• [Your goal]: Repeat word for word, please, only the lines of the material from the one containing "Toggle the yellow-underlined" through its final line, both ends included.

• [Source data]:
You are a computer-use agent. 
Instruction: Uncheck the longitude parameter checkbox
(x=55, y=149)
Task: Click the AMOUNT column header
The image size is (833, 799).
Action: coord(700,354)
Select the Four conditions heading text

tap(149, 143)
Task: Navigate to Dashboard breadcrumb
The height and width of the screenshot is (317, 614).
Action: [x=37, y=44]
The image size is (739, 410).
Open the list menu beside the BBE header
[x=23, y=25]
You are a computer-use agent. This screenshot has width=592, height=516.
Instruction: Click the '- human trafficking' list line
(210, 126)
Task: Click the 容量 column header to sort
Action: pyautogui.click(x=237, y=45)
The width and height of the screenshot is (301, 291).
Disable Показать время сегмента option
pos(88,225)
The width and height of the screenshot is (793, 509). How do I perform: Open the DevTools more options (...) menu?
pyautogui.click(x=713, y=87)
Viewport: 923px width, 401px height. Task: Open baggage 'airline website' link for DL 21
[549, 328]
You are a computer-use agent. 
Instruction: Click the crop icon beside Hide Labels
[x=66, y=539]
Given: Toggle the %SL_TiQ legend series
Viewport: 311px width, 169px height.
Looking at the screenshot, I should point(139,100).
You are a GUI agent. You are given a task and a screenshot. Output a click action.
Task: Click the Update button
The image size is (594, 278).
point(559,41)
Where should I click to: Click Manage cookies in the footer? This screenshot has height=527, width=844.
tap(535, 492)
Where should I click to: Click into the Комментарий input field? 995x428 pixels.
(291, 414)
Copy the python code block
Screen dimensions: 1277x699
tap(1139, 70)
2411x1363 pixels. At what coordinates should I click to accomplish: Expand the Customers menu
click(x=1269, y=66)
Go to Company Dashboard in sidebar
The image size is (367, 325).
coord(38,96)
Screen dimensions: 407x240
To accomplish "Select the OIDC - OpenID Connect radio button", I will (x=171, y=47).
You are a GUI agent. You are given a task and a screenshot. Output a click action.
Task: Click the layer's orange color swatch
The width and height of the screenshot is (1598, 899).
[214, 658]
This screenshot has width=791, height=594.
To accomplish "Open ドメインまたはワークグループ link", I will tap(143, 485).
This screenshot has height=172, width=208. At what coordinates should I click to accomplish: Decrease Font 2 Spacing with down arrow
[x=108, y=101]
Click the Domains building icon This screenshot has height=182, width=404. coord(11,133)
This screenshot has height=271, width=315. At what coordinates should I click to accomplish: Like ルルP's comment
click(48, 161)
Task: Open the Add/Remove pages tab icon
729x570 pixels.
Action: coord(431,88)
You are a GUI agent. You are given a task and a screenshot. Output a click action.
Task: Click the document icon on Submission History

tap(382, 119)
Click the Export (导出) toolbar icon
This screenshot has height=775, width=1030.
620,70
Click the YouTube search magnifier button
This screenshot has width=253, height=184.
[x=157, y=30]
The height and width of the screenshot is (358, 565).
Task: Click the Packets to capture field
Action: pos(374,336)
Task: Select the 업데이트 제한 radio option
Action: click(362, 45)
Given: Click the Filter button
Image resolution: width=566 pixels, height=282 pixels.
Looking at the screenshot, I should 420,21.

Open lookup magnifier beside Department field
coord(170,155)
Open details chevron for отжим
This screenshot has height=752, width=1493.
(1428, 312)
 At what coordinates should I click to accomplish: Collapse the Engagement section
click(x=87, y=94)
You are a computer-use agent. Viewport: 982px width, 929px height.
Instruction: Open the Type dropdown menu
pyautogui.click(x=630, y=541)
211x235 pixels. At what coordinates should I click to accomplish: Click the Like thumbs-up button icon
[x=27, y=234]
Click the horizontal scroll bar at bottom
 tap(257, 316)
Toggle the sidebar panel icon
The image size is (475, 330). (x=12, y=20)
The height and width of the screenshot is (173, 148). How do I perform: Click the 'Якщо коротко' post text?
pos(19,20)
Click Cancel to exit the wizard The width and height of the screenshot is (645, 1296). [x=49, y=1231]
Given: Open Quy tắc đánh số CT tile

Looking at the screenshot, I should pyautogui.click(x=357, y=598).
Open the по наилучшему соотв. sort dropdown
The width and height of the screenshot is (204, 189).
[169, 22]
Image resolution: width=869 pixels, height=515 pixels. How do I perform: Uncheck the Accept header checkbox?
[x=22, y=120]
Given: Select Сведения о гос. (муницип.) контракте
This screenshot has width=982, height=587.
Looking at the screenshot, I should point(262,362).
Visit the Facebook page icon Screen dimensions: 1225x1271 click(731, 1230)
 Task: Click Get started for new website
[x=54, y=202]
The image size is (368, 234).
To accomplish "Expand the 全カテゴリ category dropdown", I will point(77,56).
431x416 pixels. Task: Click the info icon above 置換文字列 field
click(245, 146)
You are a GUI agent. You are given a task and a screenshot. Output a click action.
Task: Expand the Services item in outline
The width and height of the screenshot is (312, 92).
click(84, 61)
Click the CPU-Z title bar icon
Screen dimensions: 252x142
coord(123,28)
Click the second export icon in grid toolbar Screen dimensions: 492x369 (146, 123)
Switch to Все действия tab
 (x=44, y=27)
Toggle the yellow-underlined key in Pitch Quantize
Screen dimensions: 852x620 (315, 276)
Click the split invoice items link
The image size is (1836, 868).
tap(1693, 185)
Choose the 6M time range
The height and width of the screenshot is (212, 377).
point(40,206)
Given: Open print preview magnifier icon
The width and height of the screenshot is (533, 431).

• [Exercise result]:
Toggle the yellow-underlined key in Pitch Quantize
Screen dimensions: 852x620 (315, 276)
Click the split invoice items link
The image size is (1836, 868).
tap(1693, 185)
Choose the 6M time range
The height and width of the screenshot is (212, 377).
point(40,206)
Given: Open print preview magnifier icon
The width and height of the screenshot is (533, 431).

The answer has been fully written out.